CS 302 - Data Structures & Algorithms - Spring 2008
Programming Assignment 3


Loyola College > Department of Computer Science > CS 302 > Programming Assigngments > Programming Assignment 3

R is for Retrieval

(or lets play with hash tables)


Due

Design: Monday, February 25, 2008
Project: Wednesday, March 12, 2008 Monday, March 17, 2008 at the beginning of class

Background

A search engine builds what is known as an inverted index: a list of documents that contain a specific vocabulary word. The search engine can then quickly retrieve all documents that contain a word using the inverted index. Given a multi-word query, the search engine can intersect the retrieved documents to find the set of documents that includes all words from the query. (Generally, the frequency of the query words in a document is used to help determine the position of a document in a ranked list of documents.)

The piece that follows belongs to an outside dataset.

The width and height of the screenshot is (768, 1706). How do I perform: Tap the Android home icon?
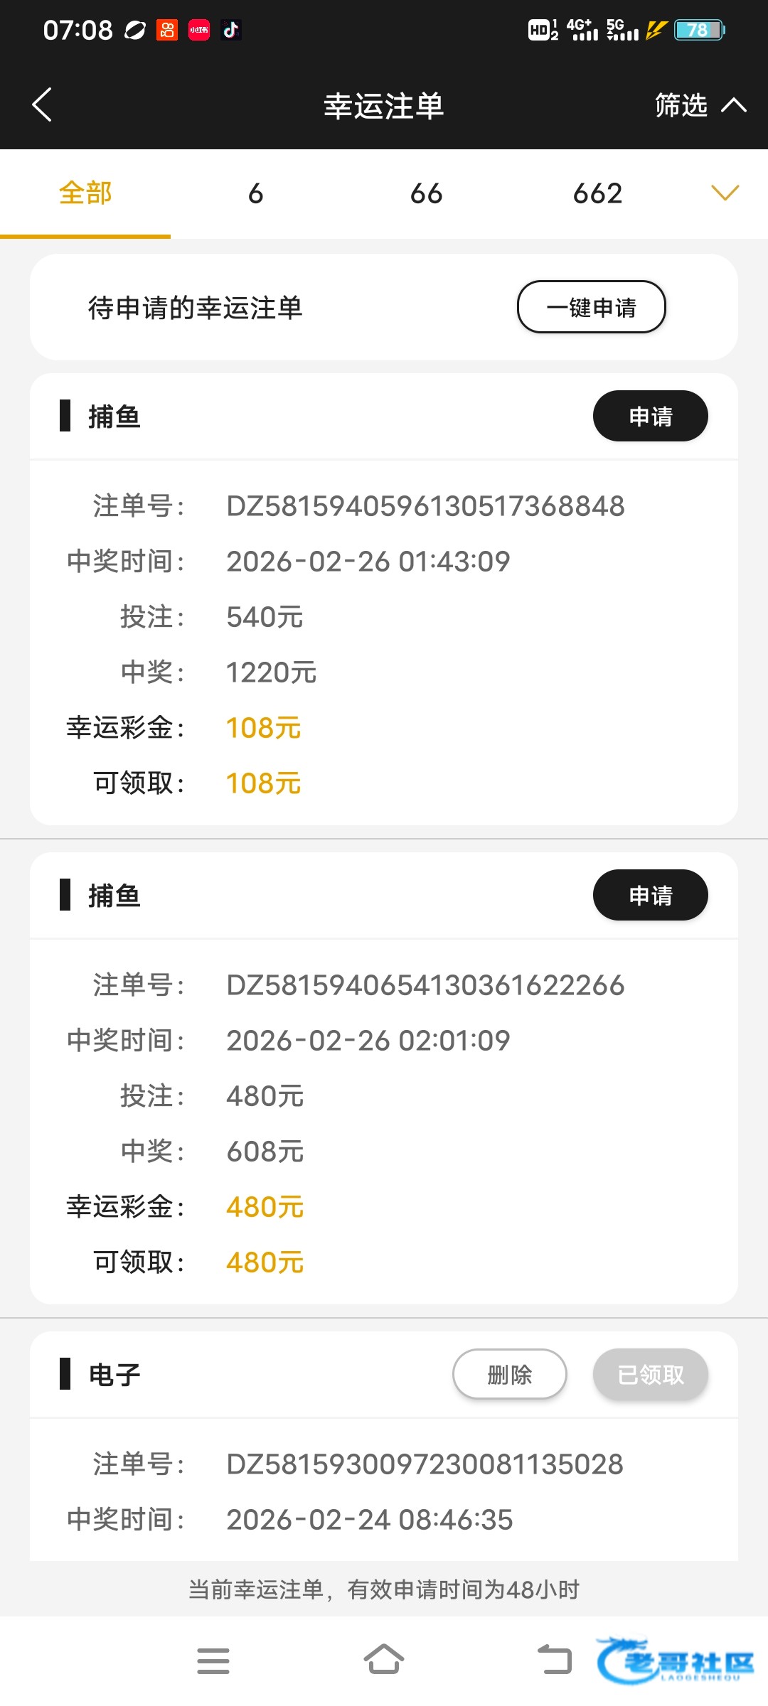[384, 1659]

To reduce the size of search space, a search engine also employs a stop-list: a list of words nobody cares about. For example, the English words "the" and "is" normally do not help identify a document.

The Assignment

The input to your program includes, as command-line arguments, a file name for the stop-list followed by a list of document file names. The rest of the input is queries read from standard input. From the document files, your program should first build an inverted index and then accept and respond to queries. The output for a query, printed to standard out, includes the file names and optionally the contents of all the documents that include all the non-stop-list words from the query.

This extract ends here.